This has been a challenging week in Israel-Diaspora relations. Israel’s “Nation-State Bill” was voted into law early Thursday morning, following vigorous debate. Jewish communities around the world have a number of concerns about this new law – especially its clauses about Diaspora, Arabic language, and the preference for the establishment of Jewish communities over others. Working with many other groups and people, the Federation system worked to remove some of the most problematic aspects of the bill from the final version. Still, many were disappointed with the law that ultimately passed.
The Jewish Federation has an Israel office which has prepared this background document to help explain the important points of the new law. Here some of the highlights.
What is the Nation State bill? It is a newly enacted “basic law” that enshrines in legislation Israel’s status as the nation state of the Jewish People. This is not the first time such a bill has been proposed.
What is a basic law? Israel does not have a constitution. The first Knesset decided that constitutional legislation would be adopted piecemeal through the enactment of “basic laws.” The contents of the basic laws are meant to express the values of the State of Israel as a Jewish and democratic state, as well as set out the structure and powers of government.
What are the concerns about this law? Most of the debate was about the precise wording of three clauses:
Language - During the British Mandate three languages - English, Hebrew and Arabic - were all considered official languages. When Israel declared its independence, it amended the British law by striking English as an official language (largely out of animosity to the British), while Hebrew and Arabic continued to share legal status as national languages of Israel. In practice, however, Hebrew became the primary language.
The Nation-State law reflects this reality in a basic law. It establishes Hebrew as the country’s sole official language while granting Arabic “special status.” (This is not unique as several European countries have an official language despite other minority groups.) Not surprisingly, since language is a core aspect of culture, this change in the status quo is viewed as an unnecessary affront to the significant Arab minority in the country.
Jewish “hityashvut” (i.e. formation of communities) - The law recognizes the establishment of new Jewishcommunities in Israel as a “national value,” without according similar status to the establishment of communities of other groups. This clause manifests the character of the state as a homeland for the Jewish people. It reflects existing policies which try to encourage both native-born Israeli Jews and Jewish immigrants to further develop the country by setting up additional communities.

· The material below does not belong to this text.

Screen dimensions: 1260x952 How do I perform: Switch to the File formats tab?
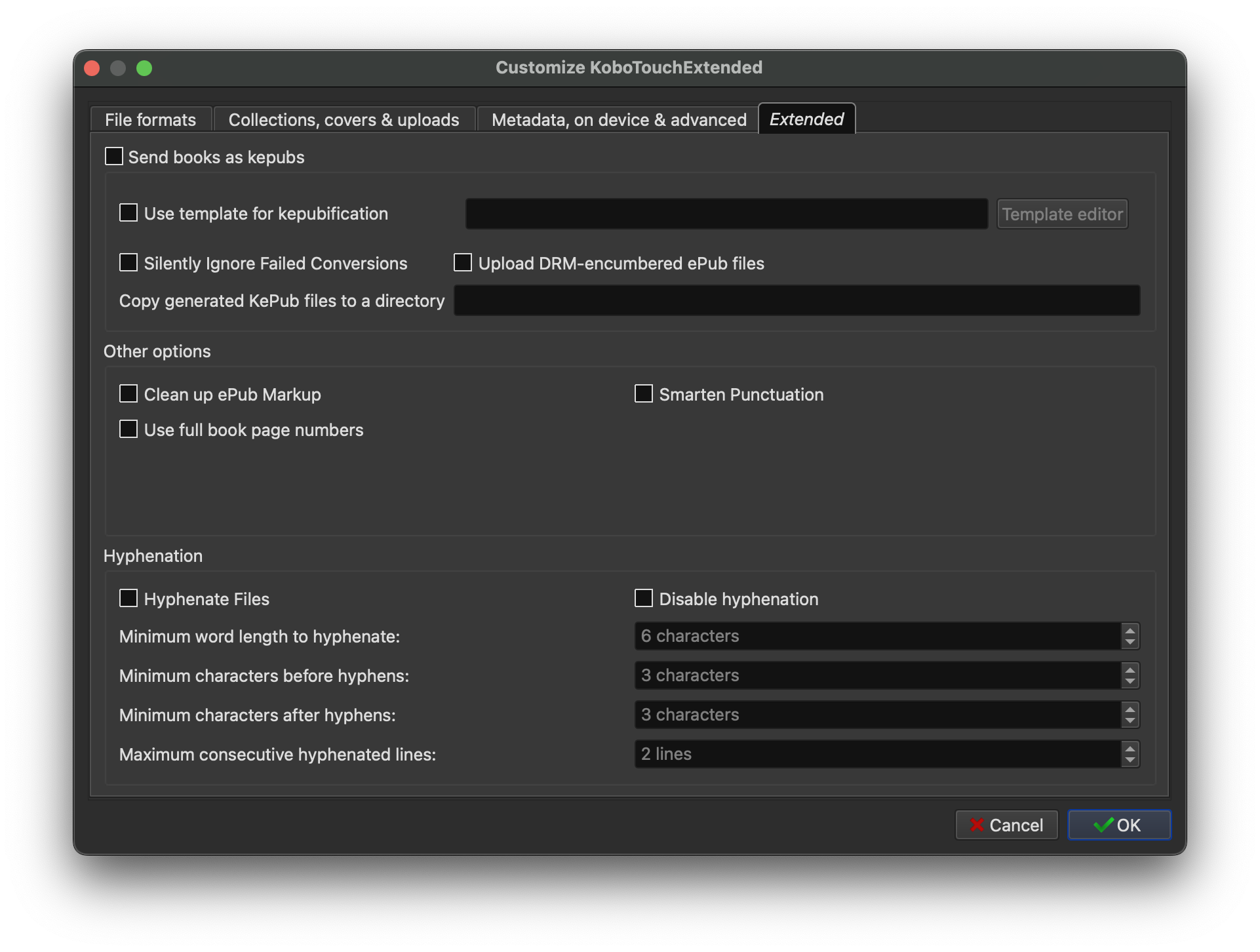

However, because the clause refers exclusively to Jews, without a corresponding right of non-Jews, many feel this is discriminatory. This clause is an improvement over a redacted version of the bill which recognized an explicit right to build segregated communities.

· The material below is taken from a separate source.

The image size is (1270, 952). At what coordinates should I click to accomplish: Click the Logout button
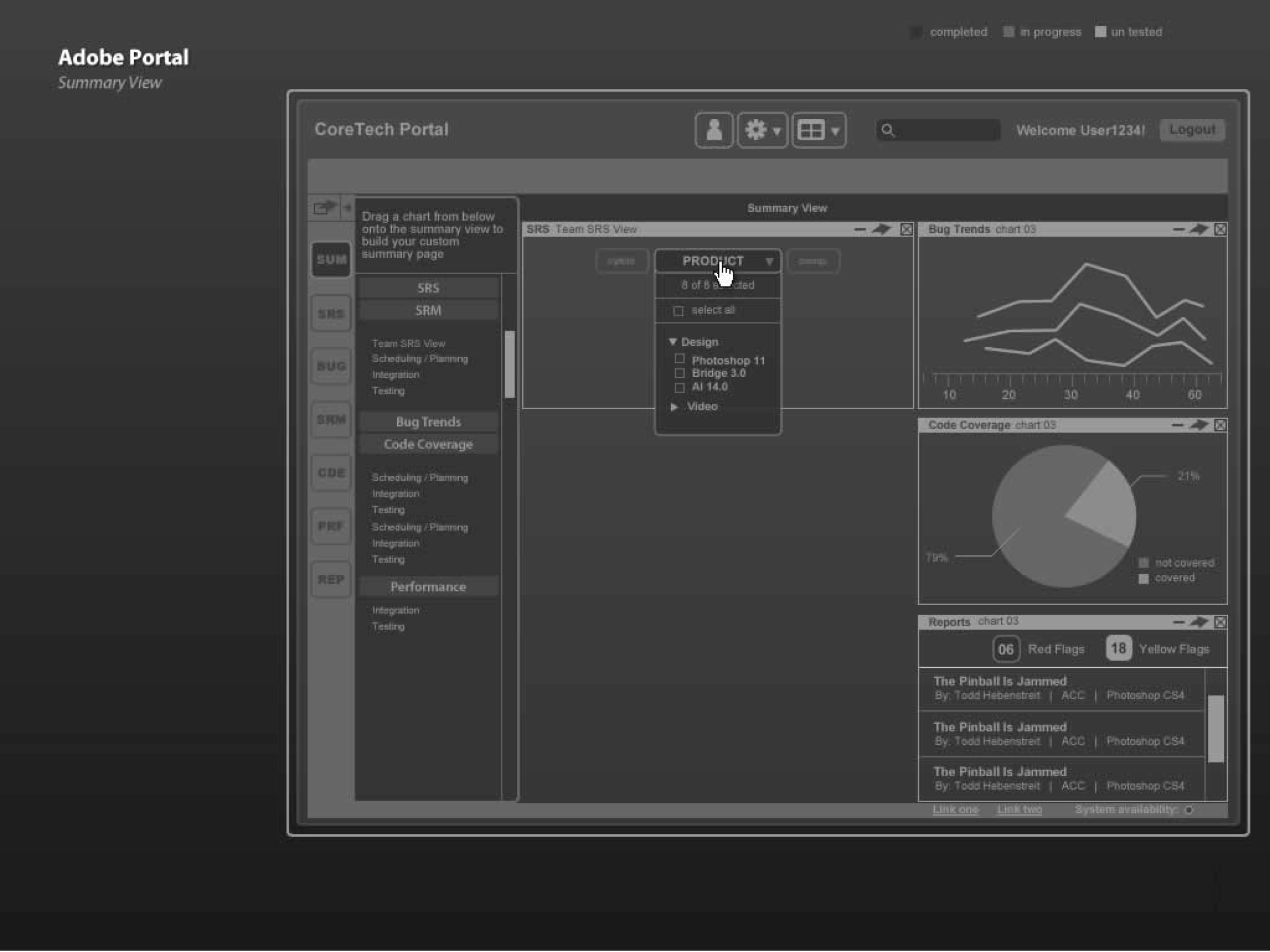click(x=1192, y=129)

Relationship with the Diaspora - Originally, the bill included a clause that read: “The State will act to maintain the connection between the State and the Jewish people, wherever they are.” Later, by request of ultra-Orthodox Members of Knesset, the clause was amended by deleting the words “wherever they are” and specifying that the State will act “in the Diaspora” to maintain this connection.
This entire clause has been characterized as “patronizing” to Jews outside of Israel, ignoring the idea that Israel-Diaspora relations are a two-way street. Many feel the specific change is motivated by a desire to limit the impact of Diaspora Jewry on religious pluralism in Israel.
In the end, what does this all mean? Most of its provisions are already reflected in existing laws and policies and do not really mark a shift. Therefore, many see no issues with this new law while others are concerned that this may lead to nationalist policies that could come at the expense of minority rights.
I want to also call your attention to another piece of upsetting news. Rabbi Dov Haiyun, a Conservative rabbi from Haifa, was taken into police custody and questioned for officiating weddings. Rabbi Haiyun has been marrying couples for years, including some who are unable to marry through the Israeli rabbinate because of its religious policies. The Haifa rabbinical court lodged a criminal complaint against him, calling his actions – the joining of two Jews in marriage – “criminal and illegal.” This is the first time Israeli police have interrogated anyone for this “offense” and it is a step of significant concern. The public outcry in Israel has helped raise the profile of marriage freedom, an issue Federation supports through its iRep program.
We are well aware of the impact of these types of stories and policies (whether fully understood or not) on people’s perceptions of Israel and Jewry worldwide. Together with our partners at the Jewish Agency, we have raised our concerns with Israeli political leaders. We have high expectations and hopes for Israel as the national homeland of the Jewish people. It is meant to be a home for all Jews and a reflection of Jewish values, a vibrant democracy in which all citizens are entitled to full participation in society. Our Jewish Federation will fight to ensure Israel’s legacy as our Jewish homeland -- both as a Jewish and democratic state.
On a final note, Saturday evening we begin the observance of Tisha b’Av (the ninth of Av), the day when both Temples in Jerusalem were destroyed, among multiple other historical events. Tisha b'Av is the culmination of a three week period of increasing mourning, when weddings and other parties are not permitted, and people refrain from cutting their hair. From the first to the ninth of Av, it is customary to refrain from eating meat or drinking wine (except on Shabbat) and from wearing new clothing. The restrictions on Tisha b'Av itself are similar to those on Yom Kippur, and traditionally we sit on low stools, read from the Book of Lamentations, and recite mourning prayers.